• [Problem]:
When a line in the entries below contains "will", tally it; give the tally with nothing added.

(Stored records)
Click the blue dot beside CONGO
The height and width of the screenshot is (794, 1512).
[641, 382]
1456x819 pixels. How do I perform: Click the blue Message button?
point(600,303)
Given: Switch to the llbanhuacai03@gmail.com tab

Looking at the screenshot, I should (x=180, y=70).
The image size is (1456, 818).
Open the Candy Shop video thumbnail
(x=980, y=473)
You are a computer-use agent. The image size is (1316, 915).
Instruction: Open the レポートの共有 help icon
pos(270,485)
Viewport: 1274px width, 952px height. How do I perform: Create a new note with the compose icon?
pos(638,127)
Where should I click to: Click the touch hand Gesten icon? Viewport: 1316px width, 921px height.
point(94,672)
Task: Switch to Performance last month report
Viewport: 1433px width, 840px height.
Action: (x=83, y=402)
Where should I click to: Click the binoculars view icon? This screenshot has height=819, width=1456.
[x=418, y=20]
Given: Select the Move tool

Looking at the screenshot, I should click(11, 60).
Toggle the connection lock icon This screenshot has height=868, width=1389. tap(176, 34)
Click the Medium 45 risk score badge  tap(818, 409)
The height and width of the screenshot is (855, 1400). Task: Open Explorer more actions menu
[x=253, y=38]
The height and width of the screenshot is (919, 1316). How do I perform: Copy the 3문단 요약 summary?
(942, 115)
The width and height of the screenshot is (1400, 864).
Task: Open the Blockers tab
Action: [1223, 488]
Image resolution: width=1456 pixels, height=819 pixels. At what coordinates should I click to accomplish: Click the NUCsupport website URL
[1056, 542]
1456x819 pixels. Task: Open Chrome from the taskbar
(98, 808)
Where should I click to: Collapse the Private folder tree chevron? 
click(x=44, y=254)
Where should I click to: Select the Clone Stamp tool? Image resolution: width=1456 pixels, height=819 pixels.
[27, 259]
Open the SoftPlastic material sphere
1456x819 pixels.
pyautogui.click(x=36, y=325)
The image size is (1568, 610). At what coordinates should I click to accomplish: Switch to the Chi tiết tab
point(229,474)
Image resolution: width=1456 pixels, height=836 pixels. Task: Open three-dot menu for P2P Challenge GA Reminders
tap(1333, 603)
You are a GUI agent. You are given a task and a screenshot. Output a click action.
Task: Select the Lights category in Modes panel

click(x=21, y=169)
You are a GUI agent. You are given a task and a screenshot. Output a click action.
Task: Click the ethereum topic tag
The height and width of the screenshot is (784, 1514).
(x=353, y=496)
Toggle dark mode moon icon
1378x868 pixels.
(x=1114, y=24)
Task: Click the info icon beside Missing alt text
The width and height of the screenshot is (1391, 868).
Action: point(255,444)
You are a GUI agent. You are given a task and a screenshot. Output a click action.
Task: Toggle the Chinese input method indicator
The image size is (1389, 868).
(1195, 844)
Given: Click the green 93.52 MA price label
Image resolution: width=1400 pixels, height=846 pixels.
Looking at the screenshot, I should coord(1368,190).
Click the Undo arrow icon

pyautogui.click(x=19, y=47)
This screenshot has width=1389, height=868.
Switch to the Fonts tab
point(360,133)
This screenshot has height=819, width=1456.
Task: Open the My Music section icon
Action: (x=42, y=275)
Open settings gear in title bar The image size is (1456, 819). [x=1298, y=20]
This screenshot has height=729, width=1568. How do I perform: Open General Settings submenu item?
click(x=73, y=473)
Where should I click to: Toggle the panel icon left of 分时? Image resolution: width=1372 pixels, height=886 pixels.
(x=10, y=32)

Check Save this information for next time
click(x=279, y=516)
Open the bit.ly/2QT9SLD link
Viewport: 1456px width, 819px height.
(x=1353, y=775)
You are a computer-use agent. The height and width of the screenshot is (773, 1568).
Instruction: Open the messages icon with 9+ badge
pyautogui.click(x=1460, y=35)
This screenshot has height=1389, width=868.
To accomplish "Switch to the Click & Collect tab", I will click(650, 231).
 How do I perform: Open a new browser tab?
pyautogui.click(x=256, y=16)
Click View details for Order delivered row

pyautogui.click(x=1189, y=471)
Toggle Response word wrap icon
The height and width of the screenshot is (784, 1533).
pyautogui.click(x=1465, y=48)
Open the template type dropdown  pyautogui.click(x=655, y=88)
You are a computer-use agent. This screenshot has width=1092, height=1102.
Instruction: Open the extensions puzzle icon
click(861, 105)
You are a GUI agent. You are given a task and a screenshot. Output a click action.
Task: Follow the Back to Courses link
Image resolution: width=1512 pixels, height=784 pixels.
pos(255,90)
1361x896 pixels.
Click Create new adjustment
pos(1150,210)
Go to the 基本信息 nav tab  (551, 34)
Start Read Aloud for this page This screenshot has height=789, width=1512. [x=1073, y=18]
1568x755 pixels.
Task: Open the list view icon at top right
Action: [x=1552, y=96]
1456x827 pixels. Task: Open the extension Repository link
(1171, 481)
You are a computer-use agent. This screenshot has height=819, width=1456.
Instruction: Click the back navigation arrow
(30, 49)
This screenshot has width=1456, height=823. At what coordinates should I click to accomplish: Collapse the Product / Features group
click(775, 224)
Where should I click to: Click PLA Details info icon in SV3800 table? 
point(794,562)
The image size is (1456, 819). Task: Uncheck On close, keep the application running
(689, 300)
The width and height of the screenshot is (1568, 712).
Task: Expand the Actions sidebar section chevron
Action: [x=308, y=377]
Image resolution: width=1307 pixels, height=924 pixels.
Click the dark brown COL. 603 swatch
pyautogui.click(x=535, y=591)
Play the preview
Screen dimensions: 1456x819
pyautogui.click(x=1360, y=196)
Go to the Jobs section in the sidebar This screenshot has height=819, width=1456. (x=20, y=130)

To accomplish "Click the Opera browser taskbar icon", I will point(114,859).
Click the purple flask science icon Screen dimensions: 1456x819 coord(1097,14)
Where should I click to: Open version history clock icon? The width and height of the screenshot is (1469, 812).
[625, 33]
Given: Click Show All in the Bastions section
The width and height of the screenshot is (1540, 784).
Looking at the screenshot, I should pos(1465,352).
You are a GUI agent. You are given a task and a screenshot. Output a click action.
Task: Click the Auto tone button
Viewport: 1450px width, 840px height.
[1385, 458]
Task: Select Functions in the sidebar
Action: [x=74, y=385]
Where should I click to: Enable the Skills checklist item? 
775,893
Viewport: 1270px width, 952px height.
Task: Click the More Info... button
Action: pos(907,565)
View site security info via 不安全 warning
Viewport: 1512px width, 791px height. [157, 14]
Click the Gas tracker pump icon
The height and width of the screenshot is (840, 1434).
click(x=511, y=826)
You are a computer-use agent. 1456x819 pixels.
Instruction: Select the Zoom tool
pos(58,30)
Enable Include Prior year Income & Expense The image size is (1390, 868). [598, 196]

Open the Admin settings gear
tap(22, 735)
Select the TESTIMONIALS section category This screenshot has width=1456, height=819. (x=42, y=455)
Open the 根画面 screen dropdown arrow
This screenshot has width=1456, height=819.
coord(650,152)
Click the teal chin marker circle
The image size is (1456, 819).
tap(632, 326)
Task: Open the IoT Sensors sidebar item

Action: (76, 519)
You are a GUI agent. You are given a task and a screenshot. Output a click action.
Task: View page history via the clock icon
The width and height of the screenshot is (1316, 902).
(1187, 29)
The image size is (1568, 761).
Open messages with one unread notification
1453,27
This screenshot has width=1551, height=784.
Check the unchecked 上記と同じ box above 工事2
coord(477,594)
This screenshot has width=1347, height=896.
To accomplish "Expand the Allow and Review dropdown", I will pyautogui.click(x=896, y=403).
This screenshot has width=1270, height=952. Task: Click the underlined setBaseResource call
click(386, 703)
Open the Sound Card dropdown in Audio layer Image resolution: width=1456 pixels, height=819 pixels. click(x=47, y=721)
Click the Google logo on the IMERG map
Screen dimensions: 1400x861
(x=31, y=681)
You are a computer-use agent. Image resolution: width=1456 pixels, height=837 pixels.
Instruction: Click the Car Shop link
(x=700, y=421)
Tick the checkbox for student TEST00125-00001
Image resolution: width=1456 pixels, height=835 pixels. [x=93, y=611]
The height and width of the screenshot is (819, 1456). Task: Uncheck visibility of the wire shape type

• [Task response]:
3